--- Begin Records supplied ---
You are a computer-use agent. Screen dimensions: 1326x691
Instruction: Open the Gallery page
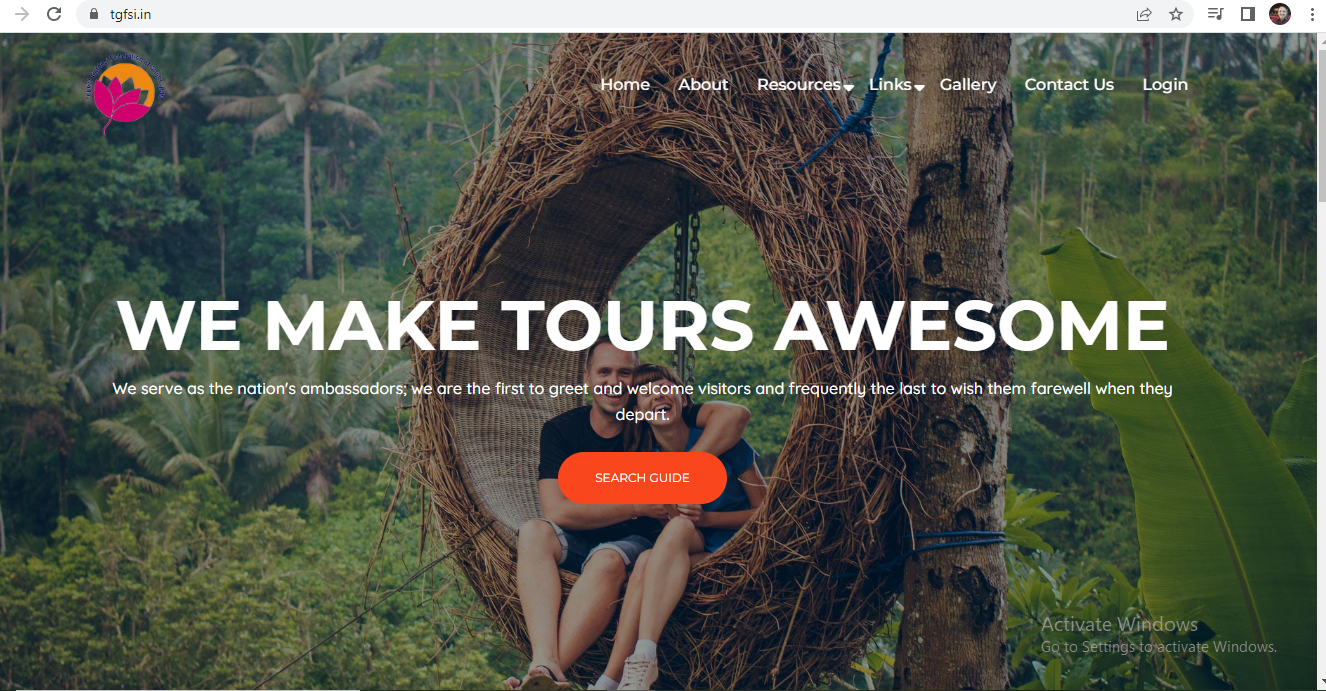[968, 84]
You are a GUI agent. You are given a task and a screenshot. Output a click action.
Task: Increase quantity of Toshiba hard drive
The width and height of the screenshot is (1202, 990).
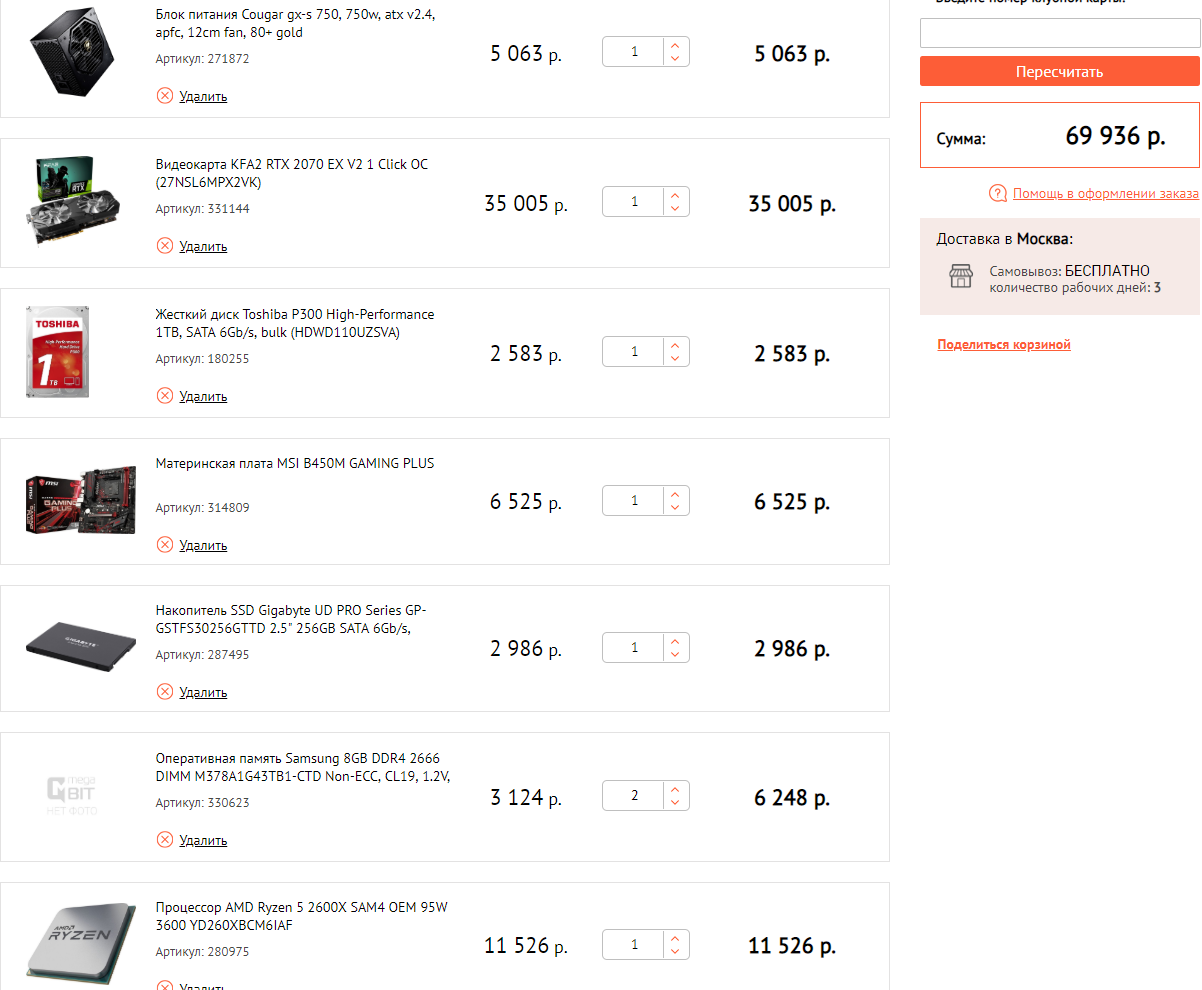click(675, 346)
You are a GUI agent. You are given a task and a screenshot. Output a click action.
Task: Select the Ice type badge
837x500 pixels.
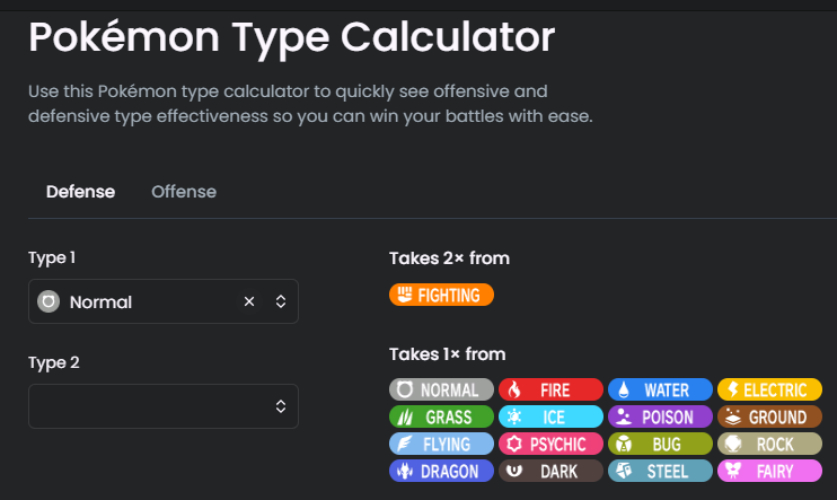551,417
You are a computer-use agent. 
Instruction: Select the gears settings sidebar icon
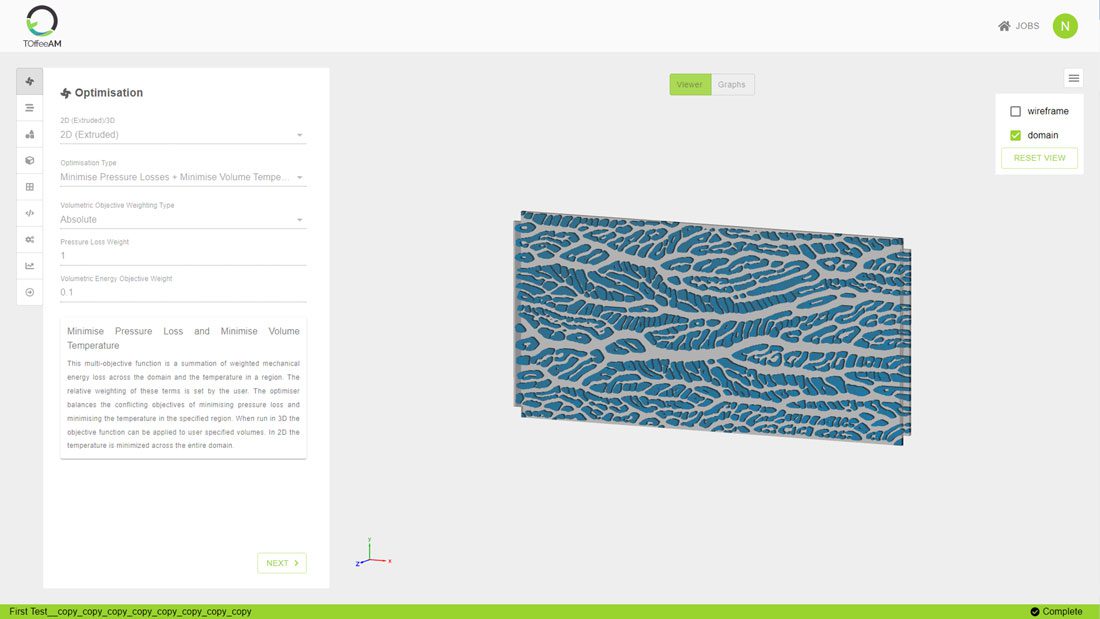(x=30, y=239)
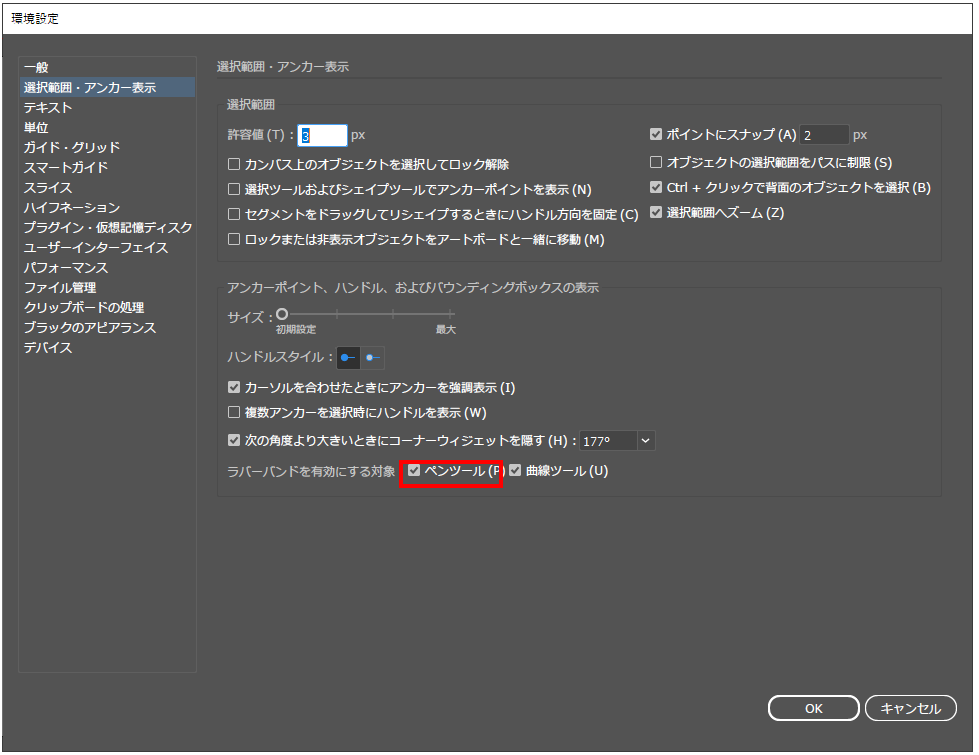Click the snap-to-point px value field
The image size is (979, 755).
pyautogui.click(x=823, y=135)
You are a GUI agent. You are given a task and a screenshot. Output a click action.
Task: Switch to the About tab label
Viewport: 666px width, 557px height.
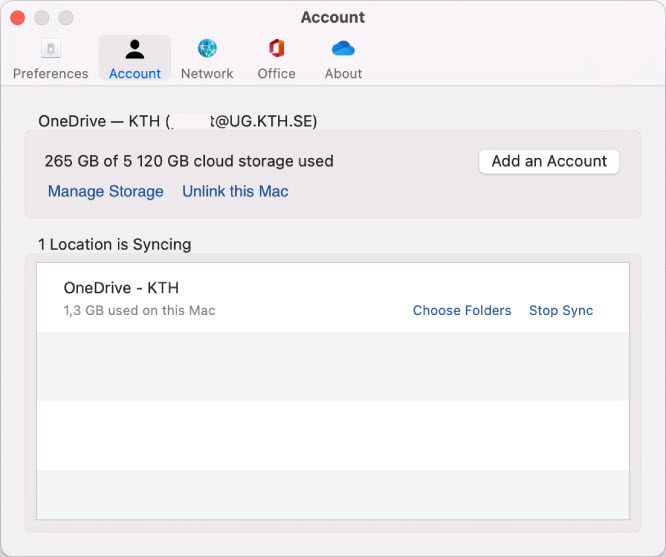pyautogui.click(x=343, y=74)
--- End Records supplied ---
Format the lines above as a Markdown table with the columns Row and Line, numbering each row and skipping any blank lines. Leave the pictures out of your answer.

| Row | Line |
|---|---|
| 1 | You are a computer-use agent. Screen dimensions: 1326x691 |
| 2 | Instruction: Open the Gallery page |
| 3 | [968, 84] |
| 4 | You are a GUI agent. You are given a task and a screenshot. Output a click action. |
| 5 | Task: Increase quantity of Toshiba hard drive |
| 6 | The width and height of the screenshot is (1202, 990). |
| 7 | click(675, 346) |
| 8 | You are a GUI agent. You are given a task and a screenshot. Output a click action. |
| 9 | Task: Select the Ice type badge |
| 10 | 837x500 pixels. |
| 11 | 551,417 |
| 12 | You are a computer-use agent.  |
| 13 | Instruction: Select the gears settings sidebar icon |
| 14 | (x=30, y=239) |
| 15 | Click the snap-to-point px value field |
| 16 | The image size is (979, 755). |
| 17 | pyautogui.click(x=823, y=135) |
| 18 | You are a GUI agent. You are given a task and a screenshot. Output a click action. |
| 19 | Task: Switch to the About tab label |
| 20 | Viewport: 666px width, 557px height. |
| 21 | pyautogui.click(x=343, y=74) |